TASK DIRECTIONS >>
Copy every line of the records below where the word "give" occurs.

───── RECORD EXTRACTS ─────

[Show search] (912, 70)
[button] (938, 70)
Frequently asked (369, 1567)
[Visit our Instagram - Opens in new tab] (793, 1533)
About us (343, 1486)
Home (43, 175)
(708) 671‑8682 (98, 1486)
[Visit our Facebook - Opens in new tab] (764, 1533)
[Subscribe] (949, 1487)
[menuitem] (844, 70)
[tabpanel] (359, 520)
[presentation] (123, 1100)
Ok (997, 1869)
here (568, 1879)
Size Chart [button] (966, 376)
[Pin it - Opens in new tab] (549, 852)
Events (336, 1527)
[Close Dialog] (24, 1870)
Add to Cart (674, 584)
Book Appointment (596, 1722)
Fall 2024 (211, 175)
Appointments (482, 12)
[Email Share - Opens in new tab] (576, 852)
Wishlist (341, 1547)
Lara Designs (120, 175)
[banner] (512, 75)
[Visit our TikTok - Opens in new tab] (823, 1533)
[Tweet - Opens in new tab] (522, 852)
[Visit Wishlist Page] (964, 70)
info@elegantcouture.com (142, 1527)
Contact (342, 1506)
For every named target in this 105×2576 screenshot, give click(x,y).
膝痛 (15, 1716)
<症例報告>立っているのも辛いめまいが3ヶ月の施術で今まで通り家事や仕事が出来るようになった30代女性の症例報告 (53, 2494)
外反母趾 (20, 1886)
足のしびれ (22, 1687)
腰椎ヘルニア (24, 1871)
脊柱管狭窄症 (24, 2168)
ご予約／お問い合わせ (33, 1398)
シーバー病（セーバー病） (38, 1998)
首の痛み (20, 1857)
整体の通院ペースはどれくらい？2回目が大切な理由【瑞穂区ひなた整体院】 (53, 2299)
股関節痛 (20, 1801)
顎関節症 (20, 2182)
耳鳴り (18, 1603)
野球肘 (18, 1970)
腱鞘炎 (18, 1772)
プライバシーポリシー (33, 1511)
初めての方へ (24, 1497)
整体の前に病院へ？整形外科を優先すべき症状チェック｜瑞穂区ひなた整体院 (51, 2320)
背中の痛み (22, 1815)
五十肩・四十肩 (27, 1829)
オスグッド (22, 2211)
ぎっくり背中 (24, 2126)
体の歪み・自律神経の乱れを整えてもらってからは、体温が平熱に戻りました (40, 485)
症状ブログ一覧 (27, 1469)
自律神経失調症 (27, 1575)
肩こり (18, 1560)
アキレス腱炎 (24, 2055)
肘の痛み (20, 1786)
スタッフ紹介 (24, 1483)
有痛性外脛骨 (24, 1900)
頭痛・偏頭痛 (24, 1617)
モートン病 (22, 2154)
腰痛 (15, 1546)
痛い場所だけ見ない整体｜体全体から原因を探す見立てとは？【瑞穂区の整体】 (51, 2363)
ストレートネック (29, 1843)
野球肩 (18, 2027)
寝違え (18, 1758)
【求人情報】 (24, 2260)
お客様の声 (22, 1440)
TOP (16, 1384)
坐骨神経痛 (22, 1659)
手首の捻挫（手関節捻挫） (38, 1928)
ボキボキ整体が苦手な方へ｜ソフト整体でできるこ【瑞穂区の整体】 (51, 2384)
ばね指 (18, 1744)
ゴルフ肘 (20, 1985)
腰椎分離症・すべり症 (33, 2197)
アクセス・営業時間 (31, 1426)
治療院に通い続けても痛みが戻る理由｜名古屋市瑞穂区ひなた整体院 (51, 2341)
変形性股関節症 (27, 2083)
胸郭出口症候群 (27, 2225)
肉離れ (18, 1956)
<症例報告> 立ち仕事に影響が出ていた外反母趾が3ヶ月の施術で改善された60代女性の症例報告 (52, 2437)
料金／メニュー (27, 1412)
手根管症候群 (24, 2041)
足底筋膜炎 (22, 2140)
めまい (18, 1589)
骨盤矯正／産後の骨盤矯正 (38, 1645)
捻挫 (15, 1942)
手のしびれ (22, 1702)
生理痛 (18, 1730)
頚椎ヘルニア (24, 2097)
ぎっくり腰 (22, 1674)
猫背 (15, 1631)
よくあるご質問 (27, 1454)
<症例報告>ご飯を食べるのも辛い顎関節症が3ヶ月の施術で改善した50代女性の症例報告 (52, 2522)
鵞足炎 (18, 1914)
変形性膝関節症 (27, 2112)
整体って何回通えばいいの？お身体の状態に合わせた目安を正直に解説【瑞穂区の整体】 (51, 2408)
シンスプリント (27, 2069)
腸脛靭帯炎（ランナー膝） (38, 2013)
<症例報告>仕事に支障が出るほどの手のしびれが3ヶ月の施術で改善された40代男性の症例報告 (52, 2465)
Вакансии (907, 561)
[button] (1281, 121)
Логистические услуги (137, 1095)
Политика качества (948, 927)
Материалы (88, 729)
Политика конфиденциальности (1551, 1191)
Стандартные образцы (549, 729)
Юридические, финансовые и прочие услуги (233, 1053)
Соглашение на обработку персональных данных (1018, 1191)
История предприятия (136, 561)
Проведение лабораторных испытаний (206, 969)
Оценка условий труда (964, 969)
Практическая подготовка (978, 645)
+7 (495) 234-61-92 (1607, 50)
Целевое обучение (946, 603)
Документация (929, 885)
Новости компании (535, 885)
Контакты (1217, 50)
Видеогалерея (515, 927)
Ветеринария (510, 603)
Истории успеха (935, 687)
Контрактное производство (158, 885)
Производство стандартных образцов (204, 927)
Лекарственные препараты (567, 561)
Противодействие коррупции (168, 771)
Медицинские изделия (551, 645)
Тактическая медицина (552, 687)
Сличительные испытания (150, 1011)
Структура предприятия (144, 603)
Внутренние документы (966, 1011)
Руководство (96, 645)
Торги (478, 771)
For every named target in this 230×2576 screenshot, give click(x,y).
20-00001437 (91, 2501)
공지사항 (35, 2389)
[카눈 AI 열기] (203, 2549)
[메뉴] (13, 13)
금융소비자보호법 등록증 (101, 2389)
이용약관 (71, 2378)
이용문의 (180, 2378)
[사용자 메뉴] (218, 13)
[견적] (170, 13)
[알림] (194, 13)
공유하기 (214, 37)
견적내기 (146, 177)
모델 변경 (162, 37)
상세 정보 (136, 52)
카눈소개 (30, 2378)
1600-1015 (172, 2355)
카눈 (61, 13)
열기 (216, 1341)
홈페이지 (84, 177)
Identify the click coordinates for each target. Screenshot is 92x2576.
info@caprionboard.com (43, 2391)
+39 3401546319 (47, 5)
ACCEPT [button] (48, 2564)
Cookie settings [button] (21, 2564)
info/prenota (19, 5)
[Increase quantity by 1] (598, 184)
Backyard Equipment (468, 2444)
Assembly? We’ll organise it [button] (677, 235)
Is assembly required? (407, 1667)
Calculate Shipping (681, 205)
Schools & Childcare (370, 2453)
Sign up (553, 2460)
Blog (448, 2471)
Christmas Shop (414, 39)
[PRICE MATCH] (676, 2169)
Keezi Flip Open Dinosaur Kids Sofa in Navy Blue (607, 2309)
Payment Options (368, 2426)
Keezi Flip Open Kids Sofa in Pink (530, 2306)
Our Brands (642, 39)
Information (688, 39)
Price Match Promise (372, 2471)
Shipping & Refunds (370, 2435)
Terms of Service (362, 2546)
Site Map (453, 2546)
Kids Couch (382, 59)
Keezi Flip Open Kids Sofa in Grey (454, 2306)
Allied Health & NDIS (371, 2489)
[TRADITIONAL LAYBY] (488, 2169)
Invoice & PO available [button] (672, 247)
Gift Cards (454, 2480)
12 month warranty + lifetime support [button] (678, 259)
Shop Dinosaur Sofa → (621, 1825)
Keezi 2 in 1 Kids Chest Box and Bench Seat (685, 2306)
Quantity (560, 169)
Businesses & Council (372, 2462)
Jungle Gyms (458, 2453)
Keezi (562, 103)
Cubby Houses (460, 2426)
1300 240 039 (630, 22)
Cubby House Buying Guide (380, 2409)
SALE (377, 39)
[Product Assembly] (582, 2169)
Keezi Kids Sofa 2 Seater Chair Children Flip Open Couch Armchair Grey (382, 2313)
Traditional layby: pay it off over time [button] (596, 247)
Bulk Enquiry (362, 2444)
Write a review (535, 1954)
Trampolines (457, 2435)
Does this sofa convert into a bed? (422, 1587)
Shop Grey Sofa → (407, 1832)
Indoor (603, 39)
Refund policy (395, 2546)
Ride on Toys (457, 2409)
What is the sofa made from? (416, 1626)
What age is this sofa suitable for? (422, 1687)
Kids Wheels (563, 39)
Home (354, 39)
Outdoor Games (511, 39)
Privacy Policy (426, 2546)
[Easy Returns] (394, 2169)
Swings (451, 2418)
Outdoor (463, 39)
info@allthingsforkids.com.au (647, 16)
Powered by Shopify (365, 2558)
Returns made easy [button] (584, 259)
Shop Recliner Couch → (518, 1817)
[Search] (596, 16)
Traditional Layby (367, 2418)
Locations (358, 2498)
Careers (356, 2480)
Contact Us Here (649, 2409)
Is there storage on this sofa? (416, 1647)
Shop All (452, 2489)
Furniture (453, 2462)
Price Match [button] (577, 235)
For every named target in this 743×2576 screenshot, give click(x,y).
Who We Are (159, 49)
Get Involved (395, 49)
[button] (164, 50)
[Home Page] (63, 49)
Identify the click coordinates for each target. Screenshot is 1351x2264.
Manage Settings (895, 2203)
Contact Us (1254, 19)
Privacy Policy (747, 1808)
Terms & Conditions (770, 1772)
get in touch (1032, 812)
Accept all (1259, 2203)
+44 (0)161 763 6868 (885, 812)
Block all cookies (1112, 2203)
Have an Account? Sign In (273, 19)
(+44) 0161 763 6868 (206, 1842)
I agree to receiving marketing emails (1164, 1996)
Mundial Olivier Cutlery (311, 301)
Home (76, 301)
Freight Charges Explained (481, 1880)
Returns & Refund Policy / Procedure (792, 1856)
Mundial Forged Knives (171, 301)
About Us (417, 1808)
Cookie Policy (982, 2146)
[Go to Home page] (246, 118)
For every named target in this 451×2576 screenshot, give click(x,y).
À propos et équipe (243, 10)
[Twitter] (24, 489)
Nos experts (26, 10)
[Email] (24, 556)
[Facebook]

─────

SOLUTION FOR THIS TASK >>
For every named target in this 105×2576 screenshot, give click(x,y).
For every named target in this 230×2576 screenshot, give click(x,y).
For every named target in this 743×2576 screenshot, give click(x,y).
For every named target in this 451×2576 screenshot, give click(x,y).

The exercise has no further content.